As India’s biggest vehicle making company by revenue, the Mumbai-based company had a few months ago opened an assembly plant for commercial vehicles in South Africa. Today, it is keen to use this base to establish a permanent presence in the fast-growing African market.
The 1945-founded auto major is currently looking at making similar strides in emerging markets such as Southeast Asia and Latin America, forming bases that would manufacture trucks and buses. This expansion is independent of the expansion undertaken by the passenger vehicle business unit.
At present, Tata Motors is holding talks with some of the interested parties. A more detailed plan will be disclosed when discussions fructify, stated a senior company official.
Ravi Pisharody, president of the company’s commercial vehicle business unit, said Tata Motors saw an opportunity in Africa, with South Africa being the centre point. “We also see an opportunity in Asean countries as a group. Then we see Latin America —the duties and emission norms keep changing.”
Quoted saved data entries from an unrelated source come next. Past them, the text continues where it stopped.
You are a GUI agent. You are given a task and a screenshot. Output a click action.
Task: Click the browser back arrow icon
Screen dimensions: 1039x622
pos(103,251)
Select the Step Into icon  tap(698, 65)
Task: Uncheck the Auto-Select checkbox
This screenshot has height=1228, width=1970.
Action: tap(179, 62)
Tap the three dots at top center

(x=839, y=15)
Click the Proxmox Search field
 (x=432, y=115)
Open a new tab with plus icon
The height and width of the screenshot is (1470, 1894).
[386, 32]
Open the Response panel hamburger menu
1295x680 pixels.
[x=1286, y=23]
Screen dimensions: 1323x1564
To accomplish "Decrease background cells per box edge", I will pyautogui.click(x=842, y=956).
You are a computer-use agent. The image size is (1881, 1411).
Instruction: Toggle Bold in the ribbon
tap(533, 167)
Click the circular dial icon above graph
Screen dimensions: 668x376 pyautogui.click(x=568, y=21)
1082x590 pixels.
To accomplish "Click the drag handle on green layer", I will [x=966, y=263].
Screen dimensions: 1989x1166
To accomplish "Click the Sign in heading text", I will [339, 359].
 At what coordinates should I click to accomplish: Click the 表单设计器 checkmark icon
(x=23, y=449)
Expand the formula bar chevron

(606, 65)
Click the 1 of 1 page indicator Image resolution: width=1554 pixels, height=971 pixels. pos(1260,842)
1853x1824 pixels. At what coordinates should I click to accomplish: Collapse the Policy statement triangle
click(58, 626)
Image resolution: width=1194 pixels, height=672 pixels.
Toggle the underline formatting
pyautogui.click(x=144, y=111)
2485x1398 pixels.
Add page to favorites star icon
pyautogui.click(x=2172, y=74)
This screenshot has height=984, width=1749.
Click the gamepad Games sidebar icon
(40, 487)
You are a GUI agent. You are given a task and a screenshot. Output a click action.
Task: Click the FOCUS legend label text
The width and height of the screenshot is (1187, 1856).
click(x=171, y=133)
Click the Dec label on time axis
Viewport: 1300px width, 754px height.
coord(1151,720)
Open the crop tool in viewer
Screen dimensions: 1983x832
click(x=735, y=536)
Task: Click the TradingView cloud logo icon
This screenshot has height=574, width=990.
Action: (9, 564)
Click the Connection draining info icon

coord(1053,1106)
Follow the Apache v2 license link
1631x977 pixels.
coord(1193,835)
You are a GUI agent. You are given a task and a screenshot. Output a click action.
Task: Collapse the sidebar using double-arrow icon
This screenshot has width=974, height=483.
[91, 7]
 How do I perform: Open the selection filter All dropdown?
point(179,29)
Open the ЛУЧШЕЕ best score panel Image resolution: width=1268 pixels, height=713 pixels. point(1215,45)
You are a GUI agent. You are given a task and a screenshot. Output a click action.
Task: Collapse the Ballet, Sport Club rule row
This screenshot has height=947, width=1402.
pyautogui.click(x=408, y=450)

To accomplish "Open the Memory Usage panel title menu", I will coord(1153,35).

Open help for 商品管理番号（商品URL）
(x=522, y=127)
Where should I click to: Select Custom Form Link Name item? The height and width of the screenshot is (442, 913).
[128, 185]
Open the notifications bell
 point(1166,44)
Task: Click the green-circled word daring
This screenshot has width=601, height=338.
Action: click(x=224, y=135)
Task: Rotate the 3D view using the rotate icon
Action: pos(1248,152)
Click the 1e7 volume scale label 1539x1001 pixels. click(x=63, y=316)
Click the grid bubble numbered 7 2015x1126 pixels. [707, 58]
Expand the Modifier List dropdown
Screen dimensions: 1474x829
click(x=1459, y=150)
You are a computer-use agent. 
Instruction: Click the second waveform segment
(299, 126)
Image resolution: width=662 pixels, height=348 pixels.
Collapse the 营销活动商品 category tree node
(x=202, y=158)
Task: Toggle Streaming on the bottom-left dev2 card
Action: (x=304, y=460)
The South African plant, which is located at Rosslyn in Pretoria, does an assembly of semi-knocked down kits of light, medium and heavy commercial vehicles ranging from 4 to 50 tonnes. It has an annualised capacity of 3,650 vehicles and the company is weighing the option for further expansion. Based on the demand and growth of the markets within the African continent, Tata Motors may look at a full-fledged manufacturing operation in South Africa at a later stage. SUV market leader Mahindra & Mahindra is also keenly exploring options to expand operations in Africa, starting with Egypt. Over time, pointed out Pisharody, South Africa would cater to the entire African continent. “We do some export from here to that market. Once the scale picks up we will have to look at local sourcing of components. We will evaluate that option too.
“The local demand and competition also depends on the decision,” he added.
In the Southeast Asian market, the company currently has presence in two countries: South Korea and Thailand. There it is manufacturing heavy trucks and pick-ups. Tata Motors was initially planning to tie up with Iveco, the commercial vehicle arm of Italy’s Fiat Group, for assistance in expanding in the Latin American countries.
However, as break through has taken place in the talks, Tata Motors may eventually go solo in these markets.
On Tuesday, even as Tata Motors is celebrating 25 years of the 407 light commercial vehicle, its senior executives warned that the current economic situation will impact vehicle off-take in the near term, forcing customers to postpone their purchases.
“The medium and heavy cargo segment,” Pisharody said, “has suffered in the first half of this financial year but we have posted a growth.” But the light trucks, buses and tippers have “managed to grow”. Interest rates and inflation have impacted the sales in general, as people have been postponing their purchases, he added.
The company also cautioned that high raw material prices have constantly put pressure on operations, forcing it to make a revision in prices this month. Tata Motors raised commercial vehicle prices by nearly one per cent across its products.
“We have tried to offset the hike in raw material price in two ways: reducing costs internally and slight tweaking of price,” he informed. “As we have taken a price hike in October, there is no need for another hike for the time being.”